My buddy Caroline is of the same spirit. A tiny dynamo who may be 100 pounds soaking wet has an enormous(ly) positive outlook that she shoots straight from the heart like a fire hose.  She is a favorite presence at my gym though I have never taken one of her classes.  She will however yell out to me across a crowded gym floor and I am pretty sure I am the only one who has shouted "feeling groovy Caroline" across the tricked out confines of 301 Pine though it ought to happen more often.  She is the first to be leading a benefit and global businesses have quickly made her their local ambassador.  She is unrelenting positive, unconcerned by image or pretense and that is a very very good thing to see in one so young.  She sent me this TED talk by local yogi Stephanie Snyder.  Those cracks are gateways, she is correct.  If each presents an opportunity then the world is wide open:

http://www.youtube.com/watch?v=u8UUlgJxUFY



It's never too late to start and whatever burdens, baggage and shit storms the world has tossed your way are you have brought about are no excuse.  Some folks get more than their fair share.  Too bad, choose wisely, and it'll get better.  I love waking up to my sm feed. On the west coast by the time I am clutching my coffee others have been up and at it for three hours so I get the benefit of others' passion, and positive energy.  Take it.  Make your own.

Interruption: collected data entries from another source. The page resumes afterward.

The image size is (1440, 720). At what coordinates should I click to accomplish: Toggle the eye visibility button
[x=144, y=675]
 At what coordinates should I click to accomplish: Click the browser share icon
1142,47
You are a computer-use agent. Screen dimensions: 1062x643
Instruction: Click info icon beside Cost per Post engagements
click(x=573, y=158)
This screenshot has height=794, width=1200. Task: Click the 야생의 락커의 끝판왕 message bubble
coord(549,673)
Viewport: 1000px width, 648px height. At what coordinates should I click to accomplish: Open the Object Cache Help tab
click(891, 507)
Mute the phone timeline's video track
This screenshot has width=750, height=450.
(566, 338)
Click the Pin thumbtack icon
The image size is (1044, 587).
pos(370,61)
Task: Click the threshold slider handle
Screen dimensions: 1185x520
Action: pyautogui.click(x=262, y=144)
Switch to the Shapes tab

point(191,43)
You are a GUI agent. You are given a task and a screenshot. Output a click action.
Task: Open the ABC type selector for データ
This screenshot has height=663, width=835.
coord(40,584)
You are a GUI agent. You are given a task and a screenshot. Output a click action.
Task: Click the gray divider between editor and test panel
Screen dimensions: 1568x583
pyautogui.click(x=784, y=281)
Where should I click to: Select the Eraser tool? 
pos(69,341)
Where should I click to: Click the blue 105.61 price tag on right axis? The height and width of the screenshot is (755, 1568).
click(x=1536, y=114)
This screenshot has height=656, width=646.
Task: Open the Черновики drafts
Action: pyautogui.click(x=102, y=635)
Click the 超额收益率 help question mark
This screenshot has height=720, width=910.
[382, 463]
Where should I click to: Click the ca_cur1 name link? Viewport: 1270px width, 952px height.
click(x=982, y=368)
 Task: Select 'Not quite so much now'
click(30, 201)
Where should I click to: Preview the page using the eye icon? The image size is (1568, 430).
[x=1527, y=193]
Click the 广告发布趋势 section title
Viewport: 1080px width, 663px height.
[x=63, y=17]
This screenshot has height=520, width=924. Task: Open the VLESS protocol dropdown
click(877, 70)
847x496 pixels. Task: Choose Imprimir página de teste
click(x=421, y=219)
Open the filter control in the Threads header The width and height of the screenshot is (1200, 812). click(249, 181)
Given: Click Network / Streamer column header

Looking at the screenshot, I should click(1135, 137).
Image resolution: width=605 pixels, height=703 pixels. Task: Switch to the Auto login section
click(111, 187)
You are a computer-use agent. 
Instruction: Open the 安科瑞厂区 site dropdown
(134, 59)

It is not easy.  Turning 54 in three weeks and the all important physical piece requires planning and need to plan better.  Less pressing, more yoga.  Heavy long cycle is fun but twin 24's are no joke.  Like to start oly lifting but not sure that's a good idea in middle age.  Fact I'm pretty sure its not.    Focus on breathing better.  Slow down.  Work on thoracic mobility, not shoulders.  Big enough.  Except that I am 9 reps away on both sides from nailing ROP with the 28kg and yeah I am getting big but so what.  Think about what is going to serve you, and not that fucking ego that says I need to be an old badass mo in the gym.  You are an old badass mofo.  Now move the fuck on.

What I have learned through the Power is that there is nothing that cannot be changed.  Health ? Check.  Work situation ?  Check.  What next old man, there is much on the list.

Approached recently by very prestigious law firm looking to move back into SF.  Do the interviews, we each like what we see and it has been an ego boost.  But is it me ?  I have to say I think not.  I want less clutter, not more.  I make enough, work hard enough.  Do I need at this point to level it up again in the career ?  Not if its doing the same thing I do now.  Another very good client has mentioned moving in house twice recently.  That would be a change worth making; a total stretch in a new direction, my heart could take me there easily, as opposed to ego.